**Work task:** Copy out each line of the material in which the word "user" can be found.

**Source records:**

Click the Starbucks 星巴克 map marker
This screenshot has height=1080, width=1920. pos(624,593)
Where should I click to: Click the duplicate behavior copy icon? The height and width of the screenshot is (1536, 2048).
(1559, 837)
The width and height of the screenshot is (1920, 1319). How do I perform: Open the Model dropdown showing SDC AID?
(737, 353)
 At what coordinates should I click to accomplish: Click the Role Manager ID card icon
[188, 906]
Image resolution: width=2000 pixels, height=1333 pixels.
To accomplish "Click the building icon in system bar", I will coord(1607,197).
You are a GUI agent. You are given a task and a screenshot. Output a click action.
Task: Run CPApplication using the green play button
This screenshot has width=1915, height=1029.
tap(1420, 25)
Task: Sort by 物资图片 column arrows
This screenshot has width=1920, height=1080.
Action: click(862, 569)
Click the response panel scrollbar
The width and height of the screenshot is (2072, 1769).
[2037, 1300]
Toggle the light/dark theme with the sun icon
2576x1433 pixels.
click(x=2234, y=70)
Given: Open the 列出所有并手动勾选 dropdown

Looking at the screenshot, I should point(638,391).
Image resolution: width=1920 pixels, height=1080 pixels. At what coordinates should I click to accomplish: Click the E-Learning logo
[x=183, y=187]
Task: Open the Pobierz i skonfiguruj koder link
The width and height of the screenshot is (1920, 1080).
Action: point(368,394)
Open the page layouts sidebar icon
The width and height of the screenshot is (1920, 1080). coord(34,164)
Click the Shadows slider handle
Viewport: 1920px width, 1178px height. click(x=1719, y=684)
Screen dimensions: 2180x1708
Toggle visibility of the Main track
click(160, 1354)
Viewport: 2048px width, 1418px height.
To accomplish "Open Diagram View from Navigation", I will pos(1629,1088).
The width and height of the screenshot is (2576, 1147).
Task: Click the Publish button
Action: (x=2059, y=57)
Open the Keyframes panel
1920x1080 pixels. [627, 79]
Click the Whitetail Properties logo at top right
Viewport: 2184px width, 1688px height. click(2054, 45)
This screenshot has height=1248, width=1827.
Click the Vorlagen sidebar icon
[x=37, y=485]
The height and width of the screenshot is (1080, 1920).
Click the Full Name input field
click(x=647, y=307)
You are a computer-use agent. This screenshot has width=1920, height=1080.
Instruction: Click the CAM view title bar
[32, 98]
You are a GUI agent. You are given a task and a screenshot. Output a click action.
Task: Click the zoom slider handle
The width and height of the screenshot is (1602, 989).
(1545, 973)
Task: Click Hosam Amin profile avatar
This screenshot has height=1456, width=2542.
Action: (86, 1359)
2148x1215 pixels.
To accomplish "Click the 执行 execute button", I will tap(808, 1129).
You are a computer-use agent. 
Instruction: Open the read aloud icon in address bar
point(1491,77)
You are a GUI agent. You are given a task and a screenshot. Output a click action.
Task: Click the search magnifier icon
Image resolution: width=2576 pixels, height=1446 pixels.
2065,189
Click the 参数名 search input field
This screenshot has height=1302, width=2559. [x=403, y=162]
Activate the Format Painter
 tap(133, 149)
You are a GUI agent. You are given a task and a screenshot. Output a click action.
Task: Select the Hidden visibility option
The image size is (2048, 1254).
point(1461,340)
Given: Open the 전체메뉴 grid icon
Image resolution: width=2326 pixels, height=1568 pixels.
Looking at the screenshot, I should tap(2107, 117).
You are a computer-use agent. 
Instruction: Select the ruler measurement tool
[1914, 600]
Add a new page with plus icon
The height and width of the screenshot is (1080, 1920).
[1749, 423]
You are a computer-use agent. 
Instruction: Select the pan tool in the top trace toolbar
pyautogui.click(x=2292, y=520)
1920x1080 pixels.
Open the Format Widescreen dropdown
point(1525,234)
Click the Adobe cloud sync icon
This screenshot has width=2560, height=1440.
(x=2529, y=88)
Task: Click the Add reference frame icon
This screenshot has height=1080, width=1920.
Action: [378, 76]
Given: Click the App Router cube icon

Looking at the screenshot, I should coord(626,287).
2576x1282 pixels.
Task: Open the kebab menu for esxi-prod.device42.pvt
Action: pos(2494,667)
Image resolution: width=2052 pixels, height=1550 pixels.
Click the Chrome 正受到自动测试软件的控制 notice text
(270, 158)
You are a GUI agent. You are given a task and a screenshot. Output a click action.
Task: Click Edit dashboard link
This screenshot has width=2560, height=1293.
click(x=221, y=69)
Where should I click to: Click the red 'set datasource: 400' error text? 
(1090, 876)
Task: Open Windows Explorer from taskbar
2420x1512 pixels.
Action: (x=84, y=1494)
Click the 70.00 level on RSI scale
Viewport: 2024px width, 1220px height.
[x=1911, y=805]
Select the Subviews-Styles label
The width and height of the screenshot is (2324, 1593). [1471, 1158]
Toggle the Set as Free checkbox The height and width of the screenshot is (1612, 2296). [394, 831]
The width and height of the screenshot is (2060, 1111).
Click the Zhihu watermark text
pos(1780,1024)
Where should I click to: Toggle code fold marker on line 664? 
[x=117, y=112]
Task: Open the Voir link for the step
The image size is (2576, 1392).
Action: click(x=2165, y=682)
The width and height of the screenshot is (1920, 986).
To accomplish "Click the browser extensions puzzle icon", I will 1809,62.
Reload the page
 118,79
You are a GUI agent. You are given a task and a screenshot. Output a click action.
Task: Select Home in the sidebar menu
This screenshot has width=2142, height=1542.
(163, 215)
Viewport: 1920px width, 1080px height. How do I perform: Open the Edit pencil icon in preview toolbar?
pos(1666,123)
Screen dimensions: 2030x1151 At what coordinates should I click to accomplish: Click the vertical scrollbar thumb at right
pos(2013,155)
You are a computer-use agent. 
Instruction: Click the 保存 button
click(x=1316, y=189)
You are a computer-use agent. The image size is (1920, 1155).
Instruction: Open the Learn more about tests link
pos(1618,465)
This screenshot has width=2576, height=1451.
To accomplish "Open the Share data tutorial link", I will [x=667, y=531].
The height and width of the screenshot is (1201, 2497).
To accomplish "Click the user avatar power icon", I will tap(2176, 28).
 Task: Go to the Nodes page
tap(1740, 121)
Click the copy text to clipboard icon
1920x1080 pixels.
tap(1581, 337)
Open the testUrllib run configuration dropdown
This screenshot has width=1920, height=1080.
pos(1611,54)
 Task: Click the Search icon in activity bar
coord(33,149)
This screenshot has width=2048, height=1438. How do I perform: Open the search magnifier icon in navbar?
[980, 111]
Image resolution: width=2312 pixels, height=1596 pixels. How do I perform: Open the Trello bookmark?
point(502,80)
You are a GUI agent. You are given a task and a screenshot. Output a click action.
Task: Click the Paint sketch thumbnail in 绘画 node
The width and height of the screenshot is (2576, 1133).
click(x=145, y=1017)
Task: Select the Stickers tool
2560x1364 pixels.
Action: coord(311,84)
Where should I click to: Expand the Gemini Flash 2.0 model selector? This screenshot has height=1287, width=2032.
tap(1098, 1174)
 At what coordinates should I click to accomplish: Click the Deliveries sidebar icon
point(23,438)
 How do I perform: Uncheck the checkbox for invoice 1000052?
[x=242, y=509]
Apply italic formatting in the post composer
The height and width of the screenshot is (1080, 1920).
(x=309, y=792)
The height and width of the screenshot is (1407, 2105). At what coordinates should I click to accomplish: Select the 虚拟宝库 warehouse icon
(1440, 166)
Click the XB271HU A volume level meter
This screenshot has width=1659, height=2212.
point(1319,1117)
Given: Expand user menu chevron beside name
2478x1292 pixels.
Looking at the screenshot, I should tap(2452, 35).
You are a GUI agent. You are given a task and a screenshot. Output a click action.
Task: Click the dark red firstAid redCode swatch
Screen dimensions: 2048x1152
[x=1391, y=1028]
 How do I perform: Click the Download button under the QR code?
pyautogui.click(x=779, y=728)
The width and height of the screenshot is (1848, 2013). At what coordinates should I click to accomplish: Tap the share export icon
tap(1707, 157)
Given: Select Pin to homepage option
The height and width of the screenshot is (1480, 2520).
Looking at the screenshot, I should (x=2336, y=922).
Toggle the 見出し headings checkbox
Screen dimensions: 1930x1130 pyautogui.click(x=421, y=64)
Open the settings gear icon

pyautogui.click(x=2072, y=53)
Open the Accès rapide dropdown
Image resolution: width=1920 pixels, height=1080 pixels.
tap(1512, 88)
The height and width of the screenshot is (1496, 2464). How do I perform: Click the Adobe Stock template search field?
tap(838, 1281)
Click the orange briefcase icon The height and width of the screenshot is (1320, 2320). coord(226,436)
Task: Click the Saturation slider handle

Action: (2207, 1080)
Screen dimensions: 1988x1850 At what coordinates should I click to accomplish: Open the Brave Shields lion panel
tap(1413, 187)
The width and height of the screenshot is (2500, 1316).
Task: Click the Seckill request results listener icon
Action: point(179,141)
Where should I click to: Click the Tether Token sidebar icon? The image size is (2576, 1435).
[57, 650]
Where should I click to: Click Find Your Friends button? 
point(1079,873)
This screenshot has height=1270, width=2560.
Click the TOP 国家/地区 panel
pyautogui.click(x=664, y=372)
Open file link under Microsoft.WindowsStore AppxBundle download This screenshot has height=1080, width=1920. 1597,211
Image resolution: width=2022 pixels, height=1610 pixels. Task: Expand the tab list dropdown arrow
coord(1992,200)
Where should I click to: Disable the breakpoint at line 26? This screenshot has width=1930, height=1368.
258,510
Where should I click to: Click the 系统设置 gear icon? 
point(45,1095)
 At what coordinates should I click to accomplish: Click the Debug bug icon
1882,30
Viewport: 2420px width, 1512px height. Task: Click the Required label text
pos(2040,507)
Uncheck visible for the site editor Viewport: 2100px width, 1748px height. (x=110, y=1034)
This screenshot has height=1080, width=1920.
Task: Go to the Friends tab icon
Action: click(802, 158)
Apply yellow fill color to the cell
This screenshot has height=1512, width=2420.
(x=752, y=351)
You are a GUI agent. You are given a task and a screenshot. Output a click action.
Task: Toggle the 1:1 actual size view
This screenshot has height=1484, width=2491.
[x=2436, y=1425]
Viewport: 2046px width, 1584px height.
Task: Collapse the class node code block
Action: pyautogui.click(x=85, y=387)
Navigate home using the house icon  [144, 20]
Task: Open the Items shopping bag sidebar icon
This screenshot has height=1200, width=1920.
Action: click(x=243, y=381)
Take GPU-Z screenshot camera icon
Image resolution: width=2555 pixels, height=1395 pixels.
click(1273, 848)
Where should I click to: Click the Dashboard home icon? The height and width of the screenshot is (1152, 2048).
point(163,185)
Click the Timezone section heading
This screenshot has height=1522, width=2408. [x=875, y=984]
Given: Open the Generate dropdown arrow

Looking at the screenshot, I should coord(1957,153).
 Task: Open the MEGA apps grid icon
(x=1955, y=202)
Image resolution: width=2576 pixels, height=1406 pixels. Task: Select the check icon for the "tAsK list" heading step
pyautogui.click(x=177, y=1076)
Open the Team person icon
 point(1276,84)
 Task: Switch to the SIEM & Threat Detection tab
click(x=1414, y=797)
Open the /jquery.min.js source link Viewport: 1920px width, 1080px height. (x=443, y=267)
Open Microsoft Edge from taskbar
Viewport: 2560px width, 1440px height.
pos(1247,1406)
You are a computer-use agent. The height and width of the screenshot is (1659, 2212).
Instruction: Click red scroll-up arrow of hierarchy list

**Solution to this exercise:**
To accomplish "Click the user avatar power icon", I will tap(2176, 28).
Given: Expand user menu chevron beside name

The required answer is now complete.